Exercise goal – The copy you give must match the records exactly, except that it holds no images.

** Information shown follows **

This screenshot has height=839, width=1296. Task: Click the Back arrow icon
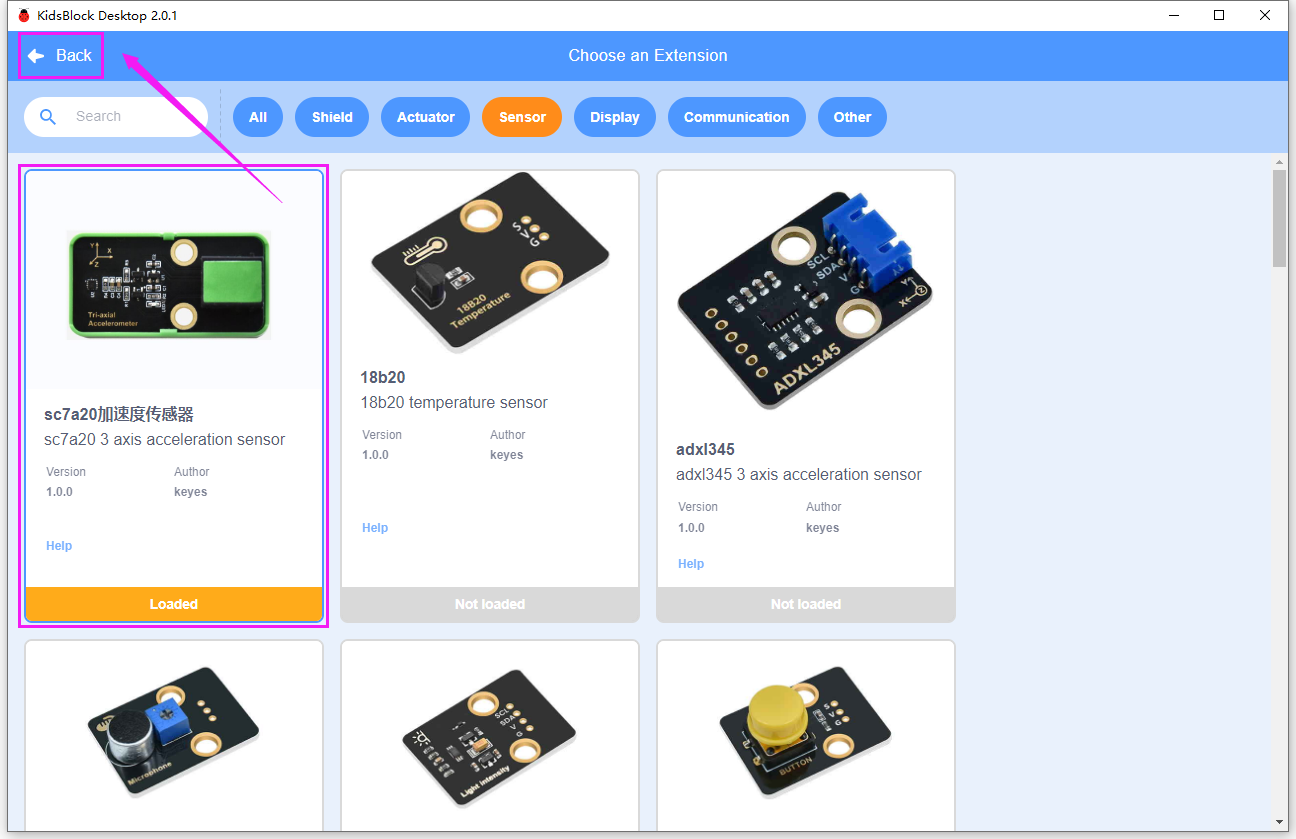click(36, 56)
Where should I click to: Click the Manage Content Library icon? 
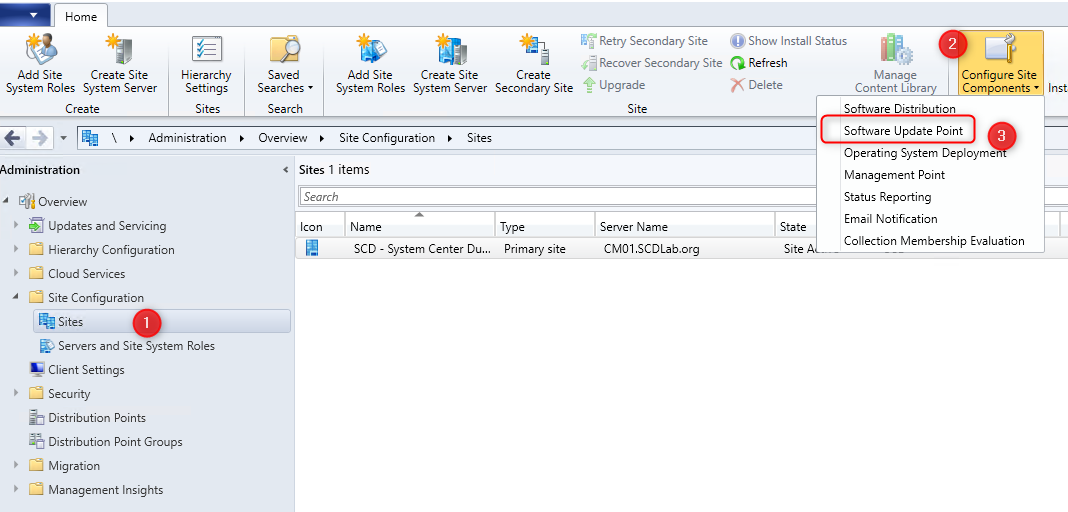[895, 50]
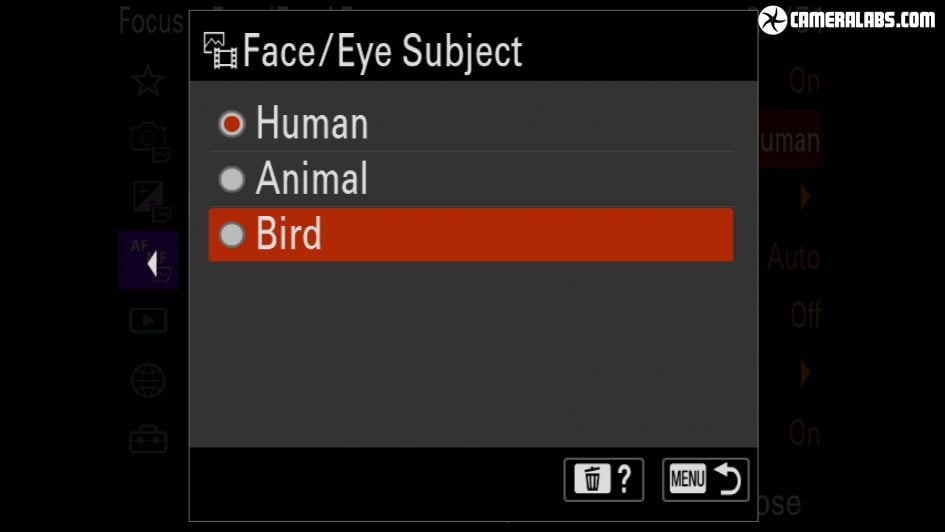Click the Bird text label

click(289, 234)
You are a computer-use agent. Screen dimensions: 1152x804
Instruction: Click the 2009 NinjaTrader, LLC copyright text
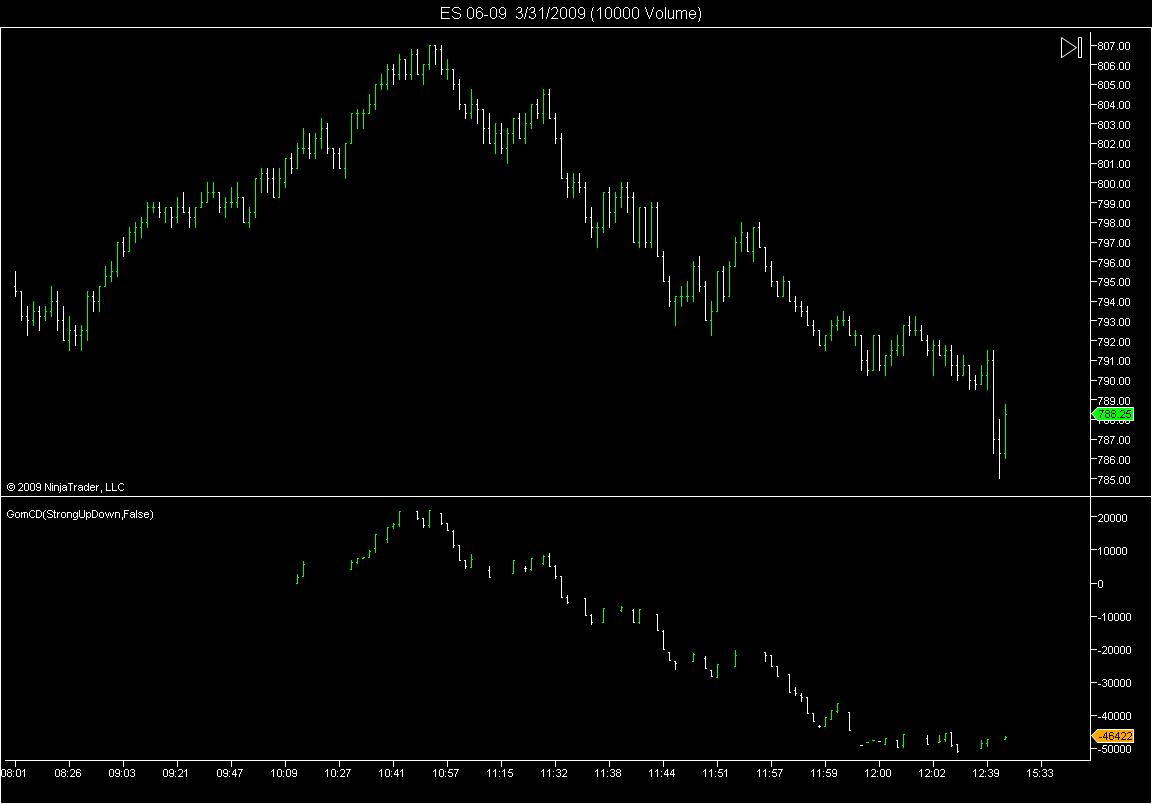tap(65, 487)
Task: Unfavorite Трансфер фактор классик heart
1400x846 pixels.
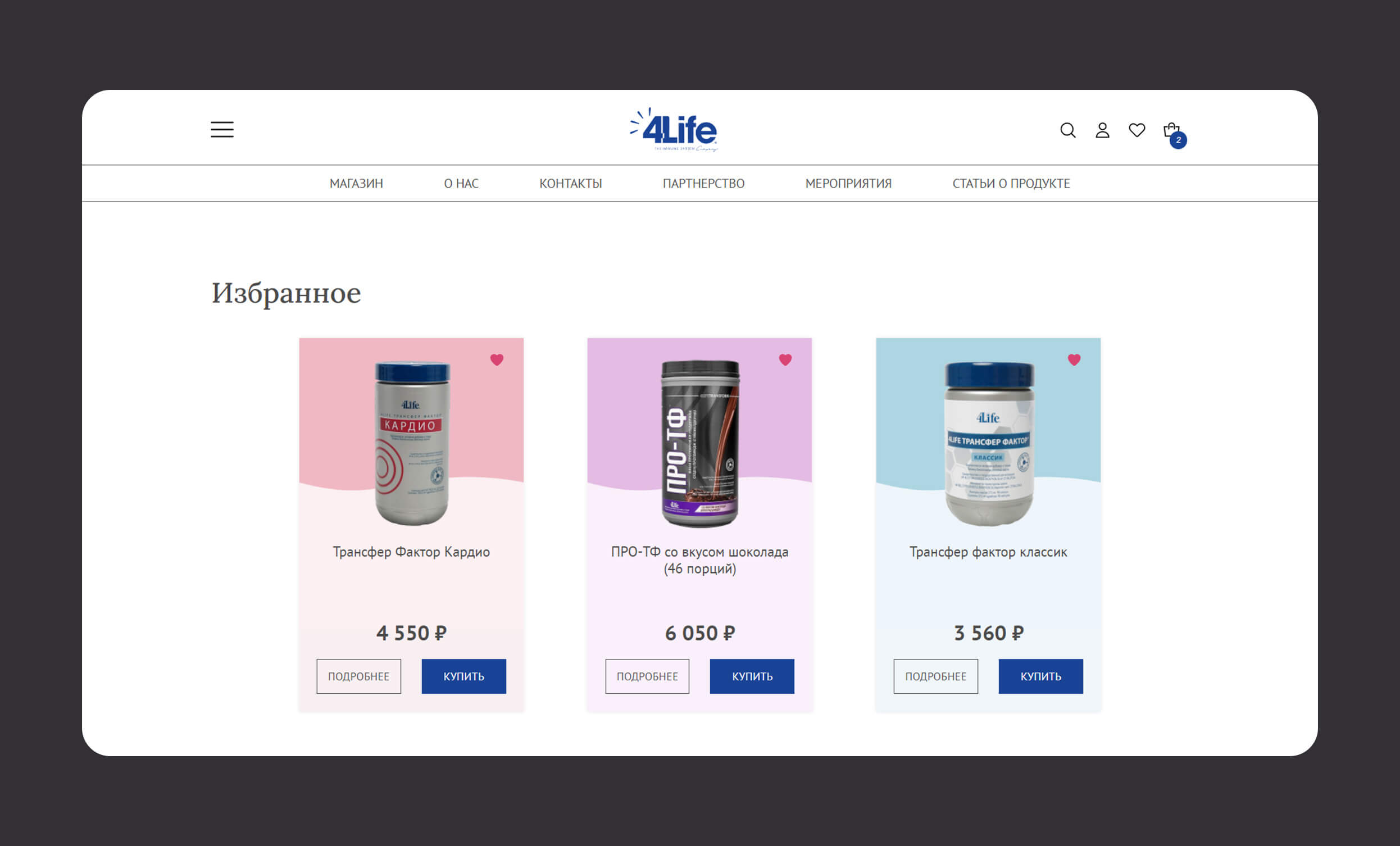Action: (x=1074, y=360)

** End of Information shown **

Response to the task –
This screenshot has height=839, width=1296. Task: Click the Back arrow icon
click(36, 56)
Where should I click to: Click the Manage Content Library icon? 
[895, 50]
Click the Bird text label

click(289, 234)
You are a computer-use agent. Screen dimensions: 1152x804
Instruction: Click the 2009 NinjaTrader, LLC copyright text
tap(65, 487)
Task: Unfavorite Трансфер фактор классик heart
1400x846 pixels.
Action: (x=1074, y=360)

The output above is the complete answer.